Is today the day the United Methodist Church becomes something else?
One could argue "united" is something this global ministry of Jesus Christ most definitely has not been when it comes to issues involving homosexuality and how the church responds.
After years of debate, delegates to the church's General Conference are in St. Louis today for an extraordinary session. Three possible paths forward were on the table entering this legislative process:
• Continuation of the church's long-held stance that, while all are God's children of sacred worth, homosexuality's practice is incompatible with Christian teaching.
• Removal of that language, providing room for regional authorities within the church to open avenues for ordination of gay clergy and performance of same-sex marriages, but would not compel individual churches or clergy to engage in those practices.
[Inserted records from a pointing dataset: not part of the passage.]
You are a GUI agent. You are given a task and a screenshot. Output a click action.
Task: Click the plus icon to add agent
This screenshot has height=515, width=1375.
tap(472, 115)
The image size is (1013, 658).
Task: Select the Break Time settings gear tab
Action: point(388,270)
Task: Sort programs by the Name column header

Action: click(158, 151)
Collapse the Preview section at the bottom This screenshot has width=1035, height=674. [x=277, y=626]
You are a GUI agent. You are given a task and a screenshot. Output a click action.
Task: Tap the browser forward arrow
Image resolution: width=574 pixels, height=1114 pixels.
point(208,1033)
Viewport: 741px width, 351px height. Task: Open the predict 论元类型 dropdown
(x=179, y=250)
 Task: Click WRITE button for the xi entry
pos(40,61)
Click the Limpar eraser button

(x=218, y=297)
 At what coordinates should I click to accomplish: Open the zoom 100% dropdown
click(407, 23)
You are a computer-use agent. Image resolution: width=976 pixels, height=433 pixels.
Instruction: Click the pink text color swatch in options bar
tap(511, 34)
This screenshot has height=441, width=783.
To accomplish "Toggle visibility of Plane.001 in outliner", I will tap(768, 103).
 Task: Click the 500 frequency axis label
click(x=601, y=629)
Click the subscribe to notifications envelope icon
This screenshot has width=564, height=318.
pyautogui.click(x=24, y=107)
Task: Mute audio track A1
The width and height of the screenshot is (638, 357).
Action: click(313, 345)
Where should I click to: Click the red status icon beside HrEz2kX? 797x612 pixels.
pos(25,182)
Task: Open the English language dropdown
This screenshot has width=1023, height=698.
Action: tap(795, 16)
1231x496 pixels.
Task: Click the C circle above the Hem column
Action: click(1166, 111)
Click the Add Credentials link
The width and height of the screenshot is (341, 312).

• Creation of three branches within the global United Methodist Church to which individual churches could associate: one that would feature full inclusion of LGBTQ+ people; one that would maintain the traditional stance; and one that would neither forbid or require individual churches to take one path or the other.
Or delegates could fashion some other response, but almost certainly, members in churches this morning in Northwest Arkansas and beyond may have spent their last Sunday morning in the United Methodist Church as they've known it. Many in the denomination believe a major transformation will arise from St. Louis regardless of which decision comes.
Much of the power of the United Methodist Church to perform its many ministries around the world comes from its size as a global organization. Some are concerned that a split on the question of homosexuality, ordained clergy and same-sex marriages will diminish that strength, and it certainly seems reasonable to believe a reduction in resources would hurt ministries.
A powerful question earnestly weighing on the minds of United Methodists is whether such bureaucratic concerns -- the church's organizational power based on sheer size -- should trump serious theological matters.
Ultimately, the United Methodist Church is a man-made organization that has admirably performed under the power and grace of Jesus Christ. It is an almost 51-year-old structure created by a merger of now-gone churches affiliations. The questions United Methodists might answer in St. Louis this weekend are significant in the way we humans interact with our faith and treat one another, but faith is and always will be a personal matter of the deepest kind.
If I can fault my denomination -- and others, too -- it's for sometimes getting caught up in "church" structure above and beyond the concerns of eternal significance.
It may be that in the end, people of differing perspectives of what the Bible demands of practicing Christians very well may have to go their separate ways to be in service in a manner true to their convictions. That is an outcome of our human frailties and have been represented in religious institutions since, well, since there have been religious institutions.
Our human organizations cannot operate without definition. If we are to join together in any human endeavor, there must be some fundamental agreement as to what the organization wants to achieve and stands for. It's difficult enough with secular organizations. Throw in the questions endemic to faith and a force that brings unity can be just as powerful a force in bringing disagreement.
Nonbelievers may find it easy to cast aspersions, perhaps accusations of hypocrisy toward a faith rooted in the teachings of Jesus. Faith in Jesus, however, is no path to easy answers, just lasting ones. For believers, such matters extend well past the concerns of this world. They are wrestling with eternal matters.
What can be said with certainty among the people of the United Methodist Church is God's grace is fully capable of bringing all people of the faith through these challenging times. Ultimately, it's not one's relationship to a church organization that matters.